Irish No sparks EU crisis
What does Ireland's No mean for the European Union? Here is a longer version of my thoughts for Radio 4's 1800 bulletin.
This is a multiple crisis. The Lisbon Treaty itself is a watered-down version of the European constitution, which was abandoned after it was rejected in referendums in France and the Netherlands three years ago. Lisbon was only stitched together after tortuous negotiations, carefully balancing the competing wishes and concerns of 27 countries. To go back to the drawing board is unthinkable to those who would have to do the work, as well as fairly pointless.
So it's a crisis about what happens to the ambitions and the rule changes in the documents.
Some politicians, particularly in France, will want Ireland to vote again - perhaps after a concession allowing all countries to keep a commissioner.

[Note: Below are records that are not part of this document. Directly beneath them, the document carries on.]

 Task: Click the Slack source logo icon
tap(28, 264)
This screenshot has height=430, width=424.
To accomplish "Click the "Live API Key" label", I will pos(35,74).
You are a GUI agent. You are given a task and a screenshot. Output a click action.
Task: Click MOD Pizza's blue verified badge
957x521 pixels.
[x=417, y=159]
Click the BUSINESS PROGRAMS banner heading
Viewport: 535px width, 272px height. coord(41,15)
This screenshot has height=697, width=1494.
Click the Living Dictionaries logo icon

But it is also a crisis about legitimacy. The Irish voted No to the Nice Treaty in 2001 and were asked to vote again a year later. That time they said Yes. The Danish voted No to the Maastricht Treaty in 1992 - and voted Yes a year later. The French and Dutch rejected the constitution in 2005 and the leaders designed Lisbon instead.
If Ireland is asked to vote again, voices saying that the EU doesn't understand the word "no" can only grow louder. In the end Lisbon could be declared dead. Some bits would be implemented without a treaty, others abandoned and others put into a new treaty when Croatia joins the EU in a couple of years' time. So it's also a moral crisis: we face another few years of potentially boring navel-gazing, when some European leaders say the only way to sell the EU is to deal with things like climate change, immigration and terrorism.
Friday 13th may turn out to be very unlucky indeed for those who believe in the EU project... not that it will stop them trying to press ahead regardless.